The seventh annual event this week at Saugus High was about telling the stories of six inspirational women in U.S. history, who were portrayed by students and teachers.

“I was happy they were finally paying attention to Women’s History Month in school, but I was also upset that people were bored,” Farnell said of last year’s event. “I wanted people to get into it.”

So she bought a dress in the style of Nightingale’s and memorized her lines and gestures in her car where it was quiet.

“Students, especially female students, need to be educated about why they’re able to come to school every day,” she said of her motivations. “Their say is important.”

Farrell’s choice of a role model was responsible for improving unsanitary conditions at a British hospital during the Crimean War, reducing the death count by two-thirds.

The achievement led to a shift in the perception of women in nursing; Nightingale was asked by the British secretary of war to gather a team of nurses to improve conditions in the hospital during the war.

However, it was Nightingale’s early narrative that struck a chord with Farnell.

“She was tough, even though everyone told her ‘no,’ and she didn’t stop right away when her parents said ‘no.’”
Born to a wealthy British family, Nightingale refused marriage to a wealthy man and chose instead to pursue a career in nursing — despite her parents’ view that nursing was a job for the lower social class.

The re-enactments in observance of Women’s History Month have been promoted by the American Association of University Women for 20 years. Saugus High career transition adviser Louise Willard brought the program to Saugus when her son entered high school seven years ago.
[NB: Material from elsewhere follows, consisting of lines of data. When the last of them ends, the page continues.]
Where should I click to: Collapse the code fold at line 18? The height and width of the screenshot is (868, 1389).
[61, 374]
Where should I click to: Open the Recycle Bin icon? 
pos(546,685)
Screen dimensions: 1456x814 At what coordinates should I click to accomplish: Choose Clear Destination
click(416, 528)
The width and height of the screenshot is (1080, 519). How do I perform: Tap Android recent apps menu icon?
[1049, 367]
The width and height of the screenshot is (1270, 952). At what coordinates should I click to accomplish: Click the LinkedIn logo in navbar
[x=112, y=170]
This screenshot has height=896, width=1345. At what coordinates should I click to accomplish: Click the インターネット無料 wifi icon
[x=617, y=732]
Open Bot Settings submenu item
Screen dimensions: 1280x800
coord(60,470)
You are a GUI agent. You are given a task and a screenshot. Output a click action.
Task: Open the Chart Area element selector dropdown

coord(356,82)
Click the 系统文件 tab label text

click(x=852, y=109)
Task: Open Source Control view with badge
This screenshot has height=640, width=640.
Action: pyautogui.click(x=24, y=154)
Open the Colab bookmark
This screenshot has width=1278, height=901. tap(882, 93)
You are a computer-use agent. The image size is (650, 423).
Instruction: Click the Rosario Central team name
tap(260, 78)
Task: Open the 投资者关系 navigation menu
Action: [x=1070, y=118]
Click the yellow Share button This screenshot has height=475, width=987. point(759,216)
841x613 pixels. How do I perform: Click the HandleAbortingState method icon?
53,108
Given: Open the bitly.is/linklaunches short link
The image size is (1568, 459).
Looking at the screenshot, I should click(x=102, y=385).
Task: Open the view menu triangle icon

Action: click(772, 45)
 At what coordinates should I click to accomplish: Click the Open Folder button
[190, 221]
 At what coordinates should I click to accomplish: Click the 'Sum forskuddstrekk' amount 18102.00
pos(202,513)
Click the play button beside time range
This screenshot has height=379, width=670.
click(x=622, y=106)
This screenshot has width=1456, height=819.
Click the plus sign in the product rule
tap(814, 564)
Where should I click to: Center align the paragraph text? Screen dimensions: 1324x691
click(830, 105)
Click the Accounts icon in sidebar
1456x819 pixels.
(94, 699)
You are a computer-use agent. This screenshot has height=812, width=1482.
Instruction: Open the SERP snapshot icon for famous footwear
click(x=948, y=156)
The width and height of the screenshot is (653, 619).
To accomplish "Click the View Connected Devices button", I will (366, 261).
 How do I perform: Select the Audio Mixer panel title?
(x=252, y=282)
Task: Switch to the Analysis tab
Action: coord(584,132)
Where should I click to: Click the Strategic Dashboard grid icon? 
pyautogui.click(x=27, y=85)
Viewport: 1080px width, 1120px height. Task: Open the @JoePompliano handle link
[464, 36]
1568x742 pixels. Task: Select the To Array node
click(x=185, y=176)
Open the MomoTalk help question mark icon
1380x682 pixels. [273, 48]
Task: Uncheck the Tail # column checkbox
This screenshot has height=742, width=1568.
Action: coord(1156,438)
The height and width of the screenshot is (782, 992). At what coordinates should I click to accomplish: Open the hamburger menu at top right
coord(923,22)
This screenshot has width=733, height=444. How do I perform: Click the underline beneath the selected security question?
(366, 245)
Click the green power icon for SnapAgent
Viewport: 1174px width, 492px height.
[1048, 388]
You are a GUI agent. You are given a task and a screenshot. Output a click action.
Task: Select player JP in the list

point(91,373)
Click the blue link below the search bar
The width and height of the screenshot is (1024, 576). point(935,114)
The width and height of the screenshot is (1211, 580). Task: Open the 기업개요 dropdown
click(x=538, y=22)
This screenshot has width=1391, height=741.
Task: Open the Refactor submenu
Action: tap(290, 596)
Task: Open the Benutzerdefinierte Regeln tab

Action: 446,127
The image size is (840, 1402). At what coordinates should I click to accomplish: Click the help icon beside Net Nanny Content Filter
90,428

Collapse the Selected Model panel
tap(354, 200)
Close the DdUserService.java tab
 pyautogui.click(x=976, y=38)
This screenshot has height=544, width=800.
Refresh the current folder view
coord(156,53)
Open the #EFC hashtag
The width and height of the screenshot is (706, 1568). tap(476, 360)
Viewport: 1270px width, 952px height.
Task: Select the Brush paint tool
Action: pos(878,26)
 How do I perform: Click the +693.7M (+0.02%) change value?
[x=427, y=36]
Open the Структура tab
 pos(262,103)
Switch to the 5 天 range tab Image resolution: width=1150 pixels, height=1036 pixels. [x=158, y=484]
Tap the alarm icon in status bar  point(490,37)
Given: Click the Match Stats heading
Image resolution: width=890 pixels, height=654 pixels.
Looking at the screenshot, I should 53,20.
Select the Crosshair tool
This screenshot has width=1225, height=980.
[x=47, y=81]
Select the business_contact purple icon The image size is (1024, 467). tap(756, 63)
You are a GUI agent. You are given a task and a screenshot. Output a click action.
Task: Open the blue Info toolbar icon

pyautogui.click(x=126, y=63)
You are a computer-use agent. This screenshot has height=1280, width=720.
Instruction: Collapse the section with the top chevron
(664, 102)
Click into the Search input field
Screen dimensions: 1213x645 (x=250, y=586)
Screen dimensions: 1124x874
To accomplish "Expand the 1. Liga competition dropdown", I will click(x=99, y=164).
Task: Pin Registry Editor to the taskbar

But she has been involved in the re-enactments for 14 years.

When her son was in fourth grade, his school’s PTA president asked Willard to help with Red Ribbon Week. But instead, she wanted to bring the re-enactments to the grade school level and worked to expand it as her son’s education progressed.

One of the re-enactors, she portrayed Sesame Street creator Joan Ganz Cooney during the high school’s Women’s History Month event Wednesday.

“Everyone knows Sesame Street. They taught diversity. For some kids, that’s the first time they saw a black kid or a child in a wheel chair,” she said.

“Most of these women are brought to light by their paid daily job, and that’s what made them important to the world.”